Raw data: Begin
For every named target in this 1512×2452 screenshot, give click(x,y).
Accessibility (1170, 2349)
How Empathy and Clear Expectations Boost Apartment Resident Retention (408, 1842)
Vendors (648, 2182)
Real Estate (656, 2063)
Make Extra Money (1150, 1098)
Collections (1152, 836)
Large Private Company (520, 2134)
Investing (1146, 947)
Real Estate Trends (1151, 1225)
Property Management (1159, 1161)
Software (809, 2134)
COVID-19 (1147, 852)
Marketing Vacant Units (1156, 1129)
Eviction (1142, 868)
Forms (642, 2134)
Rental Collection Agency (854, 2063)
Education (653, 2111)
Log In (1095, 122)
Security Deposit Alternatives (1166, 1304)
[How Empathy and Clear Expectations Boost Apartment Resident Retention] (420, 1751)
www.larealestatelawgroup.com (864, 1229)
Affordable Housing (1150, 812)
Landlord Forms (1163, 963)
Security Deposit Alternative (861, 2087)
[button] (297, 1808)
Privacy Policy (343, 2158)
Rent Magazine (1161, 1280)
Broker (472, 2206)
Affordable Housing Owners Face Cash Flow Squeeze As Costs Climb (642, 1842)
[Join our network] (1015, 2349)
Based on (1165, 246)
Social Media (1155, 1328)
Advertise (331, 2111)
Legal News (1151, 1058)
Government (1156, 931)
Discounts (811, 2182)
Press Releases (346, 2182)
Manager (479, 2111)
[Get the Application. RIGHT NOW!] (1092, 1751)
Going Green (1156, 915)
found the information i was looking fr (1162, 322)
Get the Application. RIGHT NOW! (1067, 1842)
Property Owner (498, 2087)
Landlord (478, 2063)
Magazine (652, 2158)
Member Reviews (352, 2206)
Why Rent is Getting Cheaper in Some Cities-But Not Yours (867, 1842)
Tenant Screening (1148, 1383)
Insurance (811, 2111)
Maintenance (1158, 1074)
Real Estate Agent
Raw data: End
** Directions for this task **
Filter the records for the word "Property" and show every line that has it.

** Answer to this task **
Property Management (1159, 1161)
Property Owner (498, 2087)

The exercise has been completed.